Every right of the customer to compensation from The Smooth Brothers shall, in any case, expire within 12 months after the event from which the liability arises directly or indirectly. This does not exclude the provisions in article 6:89 of the Dutch Civil Code.
1. The customer has the right to dissolve the agreement if The Smooth Brothers imputably fails in the fulfillment of his obligations, unless this shortcoming does not justify termination due to its special nature or because it is of minor significance.
2. If the fulfillment of the obligations by The Smooth Brothers is not permanent or temporarily impossible, dissolution can only take place after The Smooth Brothers is in default.
3. The Smooth Brothers has the right to dissolve the agreement with the customer, if the customer does not fully or timely fulfill his obligations under the agreement, or if circumstances give The Smooth Brothers good grounds to fear that the customer will not be able to fulfill his obligations properly.
1. In addition to the provisions of article 6:75 Dutch Civil Code, a shortcoming of The Smooth Brothers in the fulfillment of any obligation to the customer cannot be attributed to The Smooth Brothers in any situation independent of the will of The Smooth Brothers, when the fulfillment of its obligations towards the customer is prevented in whole or in part or when the fulfillment of its obligations cannot reasonably be required from The Smooth Brothers .
2. The force majeure situation referred to in paragraph 1 is also applicable – but not limited to: state of emergency (such as civil war, insurrection, riots, natural disasters, etc.); defaults and force majeure of suppliers, deliverymen or other third parties; unexpected disturbances of power, electricity, internet, computer or telecoms; computer viruses, strikes, government measures, unforeseen transport problems, bad weather conditions and work stoppages.

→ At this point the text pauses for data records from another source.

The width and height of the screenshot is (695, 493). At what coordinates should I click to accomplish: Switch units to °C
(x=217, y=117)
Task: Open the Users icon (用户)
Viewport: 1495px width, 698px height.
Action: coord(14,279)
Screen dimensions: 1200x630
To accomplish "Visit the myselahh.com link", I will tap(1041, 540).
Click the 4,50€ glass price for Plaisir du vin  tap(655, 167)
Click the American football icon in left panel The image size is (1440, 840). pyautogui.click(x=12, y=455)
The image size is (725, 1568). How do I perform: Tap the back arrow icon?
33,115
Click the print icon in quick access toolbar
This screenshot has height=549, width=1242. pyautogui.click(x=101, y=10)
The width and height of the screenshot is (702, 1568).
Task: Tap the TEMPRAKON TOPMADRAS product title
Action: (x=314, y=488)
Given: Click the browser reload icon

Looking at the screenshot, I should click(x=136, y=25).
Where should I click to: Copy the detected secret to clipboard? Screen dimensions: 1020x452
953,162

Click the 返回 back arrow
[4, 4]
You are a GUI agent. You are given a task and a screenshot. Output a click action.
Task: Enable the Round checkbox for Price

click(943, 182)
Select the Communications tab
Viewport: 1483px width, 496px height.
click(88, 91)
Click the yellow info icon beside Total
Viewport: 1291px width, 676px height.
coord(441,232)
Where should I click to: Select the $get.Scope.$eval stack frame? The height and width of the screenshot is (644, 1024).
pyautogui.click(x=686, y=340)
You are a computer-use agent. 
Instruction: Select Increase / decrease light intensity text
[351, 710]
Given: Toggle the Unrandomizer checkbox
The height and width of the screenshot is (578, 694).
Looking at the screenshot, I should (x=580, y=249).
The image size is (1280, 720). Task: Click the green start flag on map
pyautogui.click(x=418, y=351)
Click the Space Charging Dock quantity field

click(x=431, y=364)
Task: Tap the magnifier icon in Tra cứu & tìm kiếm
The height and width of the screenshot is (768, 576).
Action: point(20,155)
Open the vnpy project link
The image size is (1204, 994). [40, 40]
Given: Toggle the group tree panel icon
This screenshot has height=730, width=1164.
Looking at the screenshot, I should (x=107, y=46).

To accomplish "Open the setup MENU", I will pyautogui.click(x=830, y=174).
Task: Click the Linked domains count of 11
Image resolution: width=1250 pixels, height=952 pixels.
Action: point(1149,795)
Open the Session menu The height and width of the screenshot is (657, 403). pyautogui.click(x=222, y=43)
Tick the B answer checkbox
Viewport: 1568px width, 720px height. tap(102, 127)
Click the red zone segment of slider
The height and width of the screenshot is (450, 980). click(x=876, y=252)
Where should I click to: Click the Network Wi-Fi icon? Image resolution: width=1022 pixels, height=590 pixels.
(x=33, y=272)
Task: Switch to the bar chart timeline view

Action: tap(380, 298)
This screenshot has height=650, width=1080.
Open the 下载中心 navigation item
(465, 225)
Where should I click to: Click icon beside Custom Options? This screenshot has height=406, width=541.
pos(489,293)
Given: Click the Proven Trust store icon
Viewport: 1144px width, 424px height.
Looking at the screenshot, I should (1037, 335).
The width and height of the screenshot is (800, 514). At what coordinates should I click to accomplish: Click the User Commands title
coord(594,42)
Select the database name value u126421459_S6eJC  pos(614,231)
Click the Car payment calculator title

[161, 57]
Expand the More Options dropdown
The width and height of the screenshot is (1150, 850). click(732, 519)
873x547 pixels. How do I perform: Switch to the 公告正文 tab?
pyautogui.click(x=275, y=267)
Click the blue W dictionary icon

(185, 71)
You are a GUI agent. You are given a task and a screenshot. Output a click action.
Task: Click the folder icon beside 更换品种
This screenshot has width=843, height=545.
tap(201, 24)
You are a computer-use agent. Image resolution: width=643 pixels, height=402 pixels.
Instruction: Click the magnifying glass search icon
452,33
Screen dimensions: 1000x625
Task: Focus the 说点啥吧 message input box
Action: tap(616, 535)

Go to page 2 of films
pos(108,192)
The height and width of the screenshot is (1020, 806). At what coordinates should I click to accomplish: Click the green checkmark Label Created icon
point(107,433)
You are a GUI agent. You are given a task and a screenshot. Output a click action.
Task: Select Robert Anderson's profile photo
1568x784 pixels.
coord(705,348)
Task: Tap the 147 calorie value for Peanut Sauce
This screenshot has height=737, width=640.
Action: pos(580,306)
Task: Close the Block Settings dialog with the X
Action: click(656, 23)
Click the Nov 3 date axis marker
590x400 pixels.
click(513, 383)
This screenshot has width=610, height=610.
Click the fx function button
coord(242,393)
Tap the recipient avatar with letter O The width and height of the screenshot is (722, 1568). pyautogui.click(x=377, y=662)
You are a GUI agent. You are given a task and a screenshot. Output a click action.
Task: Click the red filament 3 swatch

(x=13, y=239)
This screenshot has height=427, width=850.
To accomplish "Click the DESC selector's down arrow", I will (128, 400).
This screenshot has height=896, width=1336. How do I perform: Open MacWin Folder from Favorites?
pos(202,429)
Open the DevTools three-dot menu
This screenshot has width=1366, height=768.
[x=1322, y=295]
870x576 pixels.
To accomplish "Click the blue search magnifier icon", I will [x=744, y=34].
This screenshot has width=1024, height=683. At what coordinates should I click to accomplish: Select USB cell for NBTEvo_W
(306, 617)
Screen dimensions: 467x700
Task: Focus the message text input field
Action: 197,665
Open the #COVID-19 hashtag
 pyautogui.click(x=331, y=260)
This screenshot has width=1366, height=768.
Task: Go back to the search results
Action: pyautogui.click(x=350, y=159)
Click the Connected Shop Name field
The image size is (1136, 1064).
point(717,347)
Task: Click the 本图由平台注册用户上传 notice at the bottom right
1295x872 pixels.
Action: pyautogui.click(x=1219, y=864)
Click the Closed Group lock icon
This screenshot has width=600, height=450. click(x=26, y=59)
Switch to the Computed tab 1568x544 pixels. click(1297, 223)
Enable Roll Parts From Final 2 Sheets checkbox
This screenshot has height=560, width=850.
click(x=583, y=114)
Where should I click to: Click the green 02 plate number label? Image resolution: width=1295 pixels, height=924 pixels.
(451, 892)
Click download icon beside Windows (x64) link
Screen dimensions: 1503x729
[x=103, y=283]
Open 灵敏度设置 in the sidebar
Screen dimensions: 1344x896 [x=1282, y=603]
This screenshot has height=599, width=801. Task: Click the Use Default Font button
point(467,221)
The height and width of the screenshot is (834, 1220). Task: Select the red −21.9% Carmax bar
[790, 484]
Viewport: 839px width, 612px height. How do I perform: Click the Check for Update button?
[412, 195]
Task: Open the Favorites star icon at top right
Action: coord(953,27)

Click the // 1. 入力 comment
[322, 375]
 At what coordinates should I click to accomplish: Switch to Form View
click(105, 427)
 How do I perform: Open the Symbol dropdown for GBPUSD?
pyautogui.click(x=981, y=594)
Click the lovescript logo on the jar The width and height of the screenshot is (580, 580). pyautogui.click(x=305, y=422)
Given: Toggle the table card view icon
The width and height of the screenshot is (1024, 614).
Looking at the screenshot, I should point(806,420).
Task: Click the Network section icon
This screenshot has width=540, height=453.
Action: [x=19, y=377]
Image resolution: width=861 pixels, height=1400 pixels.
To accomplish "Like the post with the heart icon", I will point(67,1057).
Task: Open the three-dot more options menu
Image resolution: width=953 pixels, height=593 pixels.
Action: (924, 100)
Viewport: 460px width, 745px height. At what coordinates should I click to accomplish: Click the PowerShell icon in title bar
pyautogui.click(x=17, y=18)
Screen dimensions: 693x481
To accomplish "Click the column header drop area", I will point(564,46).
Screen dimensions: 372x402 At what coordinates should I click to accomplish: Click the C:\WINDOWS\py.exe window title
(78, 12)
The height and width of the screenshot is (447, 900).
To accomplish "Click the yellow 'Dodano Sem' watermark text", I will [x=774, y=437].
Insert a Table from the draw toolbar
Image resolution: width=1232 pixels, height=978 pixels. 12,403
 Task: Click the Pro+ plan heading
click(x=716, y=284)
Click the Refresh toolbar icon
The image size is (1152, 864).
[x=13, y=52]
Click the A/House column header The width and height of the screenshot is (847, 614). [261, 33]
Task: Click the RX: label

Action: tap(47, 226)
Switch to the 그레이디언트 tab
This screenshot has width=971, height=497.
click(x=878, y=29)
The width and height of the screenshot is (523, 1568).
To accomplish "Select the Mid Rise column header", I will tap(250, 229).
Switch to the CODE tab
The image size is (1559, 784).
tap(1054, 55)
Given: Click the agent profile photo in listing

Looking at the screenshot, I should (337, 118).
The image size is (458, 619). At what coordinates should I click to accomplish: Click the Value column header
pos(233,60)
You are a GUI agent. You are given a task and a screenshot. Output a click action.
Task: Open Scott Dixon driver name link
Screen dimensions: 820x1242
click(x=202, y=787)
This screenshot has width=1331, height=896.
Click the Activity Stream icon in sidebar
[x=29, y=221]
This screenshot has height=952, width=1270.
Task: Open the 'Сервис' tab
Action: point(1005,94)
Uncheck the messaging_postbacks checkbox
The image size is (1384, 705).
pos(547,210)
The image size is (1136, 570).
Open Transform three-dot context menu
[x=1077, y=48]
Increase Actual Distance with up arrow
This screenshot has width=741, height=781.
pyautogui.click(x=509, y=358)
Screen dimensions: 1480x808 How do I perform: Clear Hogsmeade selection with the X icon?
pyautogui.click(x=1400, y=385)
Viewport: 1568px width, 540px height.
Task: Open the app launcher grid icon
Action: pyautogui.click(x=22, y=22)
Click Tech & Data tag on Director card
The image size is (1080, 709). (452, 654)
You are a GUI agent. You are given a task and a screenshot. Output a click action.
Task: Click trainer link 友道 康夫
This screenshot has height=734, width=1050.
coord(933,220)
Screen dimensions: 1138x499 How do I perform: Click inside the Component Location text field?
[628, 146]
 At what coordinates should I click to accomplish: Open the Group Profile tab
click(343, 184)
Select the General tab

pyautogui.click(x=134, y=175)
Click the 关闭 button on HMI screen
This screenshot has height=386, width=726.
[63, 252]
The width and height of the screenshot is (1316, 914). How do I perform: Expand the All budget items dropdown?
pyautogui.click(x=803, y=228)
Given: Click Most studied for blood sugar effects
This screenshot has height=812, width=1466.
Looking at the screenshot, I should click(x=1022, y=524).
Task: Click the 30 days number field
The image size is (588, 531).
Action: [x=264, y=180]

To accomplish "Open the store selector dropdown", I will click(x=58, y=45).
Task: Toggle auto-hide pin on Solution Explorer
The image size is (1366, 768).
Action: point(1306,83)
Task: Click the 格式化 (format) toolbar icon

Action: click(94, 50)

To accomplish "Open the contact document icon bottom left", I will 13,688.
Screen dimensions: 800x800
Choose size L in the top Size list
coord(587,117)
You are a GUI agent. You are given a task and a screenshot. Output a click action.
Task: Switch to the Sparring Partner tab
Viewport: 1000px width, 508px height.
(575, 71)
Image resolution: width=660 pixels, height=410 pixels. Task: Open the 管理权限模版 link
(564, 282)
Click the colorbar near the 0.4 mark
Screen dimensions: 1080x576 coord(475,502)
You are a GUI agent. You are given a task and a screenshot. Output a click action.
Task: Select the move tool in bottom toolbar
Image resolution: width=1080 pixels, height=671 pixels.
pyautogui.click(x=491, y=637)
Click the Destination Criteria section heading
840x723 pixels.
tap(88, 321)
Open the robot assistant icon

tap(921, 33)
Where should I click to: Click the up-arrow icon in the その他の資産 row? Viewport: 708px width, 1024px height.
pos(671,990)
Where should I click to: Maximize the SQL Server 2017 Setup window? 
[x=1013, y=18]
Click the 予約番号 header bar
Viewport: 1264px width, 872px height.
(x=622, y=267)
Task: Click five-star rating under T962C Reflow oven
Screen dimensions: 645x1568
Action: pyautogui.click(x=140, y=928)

3. If a situation of force majeure arises as a result of which The Smooth Brothers cannot fulfill one or more obligations towards the customer, these obligations will be suspended until The Smooth Brothers can comply with it.
4. From the moment that a force majeure situation has lasted at least 30 calendar days, both parties may dissolve the agreement in writing in whole or in part.
5. The Smooth Brothers does not owe any (damage) compensation in a situation of force majeure, even if it has obtained any advantages as a result of the force majeure situation.
Changes in the general terms and conditions
1. The Smooth Brothers is entitled to amend or supplement these general terms and conditions.
2. Changes of minor importance can be made at any time.
3. Major changes in content will be discussed by The Smooth Brothers with the customer in advance as much as possible.
4. Consumers are entitled to cancel the agreement in the event of a substantial change to the general terms and conditions.
Transfer of rights
1. The customer can not transfer its rights deferring from an agreement with The Smooth Brothers to third parties without the prior written consent of The Smooth Brothers .
2. This provision applies as a clause with a property law effect as referred to in Section 3:83 (2) Dutch Civil Code.
Consequences of nullity or annullability
1. If one or more provisions of these general terms and conditions prove null or annullable, this will not affect the other provisions of these terms and conditions.
2. A provision that is null or annullable shall, in that case, be replaced by a provision that comes closest to what The Smooth Brothers had in mind when drafting the conditions on that issue.
Applicable law and competent court
1. Dutch law is exclusively applicable to all agreements between the parties.
2. The Dutch court in the district where The Smooth Brothers is established is exclusively competent in case of any disputes between parties, unless the law prescribes otherwise.